¿Con qué ganas se sienta una delante de la tele a ver un partido de Liga del Real Madrid? ¿Con qué motivación vas y te sacas una entrada para ir al Bernabéu y te metes unos cientos o miles de kilómetros entre pecho y espalda? ¿Con qué ilusión esperas a que llegue el fin de semana para ver un partido del Madrid?.

 

Aceptamos los siete puntos de ventaja del Barcelona sobre el Madrid, los ocho, los nueve, incluso que estén trece puntos por encima. Los aceptamos con la resignación de saber que hasta el rabo todo es toro y hasta el minuto 93, Real Madrid. Los aceptamos con la esperanza del clavo ardiendo, de saber que mientras hay vida, hay esperanza y que el Madrid es experto en revertir situaciones comprometidas. Nos mantuvimos en eso que llaman carro, del que algunos se suben y bajan como si de un ascensor se tratara, pusimos toda nuestra fe y nuestro empeño en el partido contra el Barcelona. Ahí estaba nuestro futuro, nos decíamos. Y así fue. Hasta que Kovacic le puso una autopista hacia al área a su compatriota culé  y morían de golpe todas nuestras ilusiones. Pasó la Navidad, llegó el año nuevo y vinieron los Reyes, que nos trajeron una ilusión renovada. Y con ella nos pusimos a ver el partido ante el Celta. Ojalá nunca hubiera tenido lugar. Ya no era sólo el adiós definitivo a una Liga que estaba prácticamente imposible, sino que fue más bien todo aquello que nunca queremos ver en nuestro equipo. El dejarse ir, la desgana, la falta de motivación, la desidia, el todo me da igual, el no me importa nada, yo ya lo he ganado todo y que corran otros.

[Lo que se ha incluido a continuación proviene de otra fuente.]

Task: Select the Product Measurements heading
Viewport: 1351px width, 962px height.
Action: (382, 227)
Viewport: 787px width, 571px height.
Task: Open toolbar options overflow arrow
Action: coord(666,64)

Aceptamos la derrota, claro que sí, pero lo que jamás daremos por bueno será el perder sin alma, sin haberse exprimido, sin haber derramado sobre la camiseta hasta la última gota de sudor. Fue muy doloroso ver cómo en Balaídos el equipo se dejaba, se alejaba, perecía. Duele. Va a doler mucho esta Liga hasta el mes de mayo.

 

No estamos malacostumbrados, como afirmó Marcelo, en unas declaraciones muy poco afortunadas de un capitán del Real Madrid que, tras más de una década en el club, todavía no se ha enterado de qué va esto. La historia del Madrid es ganar siempre y, en caso de no poder hacerlo, caer con honor; no después de hacer una ruleta innecesaria en tu propio campo y después quedarte como un espectador más a ver cómo te empatan. La historia del Madrid es tener opciones de título hasta el último partido, no tirarlos en diciembre y arrastrarse por el campo el resto de la temporada pensando en el Mundial con la selección que toque. La historia del Madrid es respetar a su afición, pedirles disculpas cuando no se ha trabajado tanto como el escudo requiere y revertir la situación en el siguiente partido, no lanzarle mensajes chulesco y altivos porque a ningún jugador le duele el club como le duele a un aficionado.

 

No ha terminado la primera vuelta y para nosotros la Liga, de la manera que la entiende un madridista, ha terminado. Se me estaba haciendo larga ya en el mes de noviembre. Ahora se me antoja eterna. Estoy en el carro. Y en el barco. Estoy donde haga falta. Yo no me bajo, ni me subo. Yo lo siento, lo sufro y lo disfruto. Mi madridismo es perenne, está tan presente en mí como la sangre. Quedan dos competiciones. Ellos sabrán lo que hacen.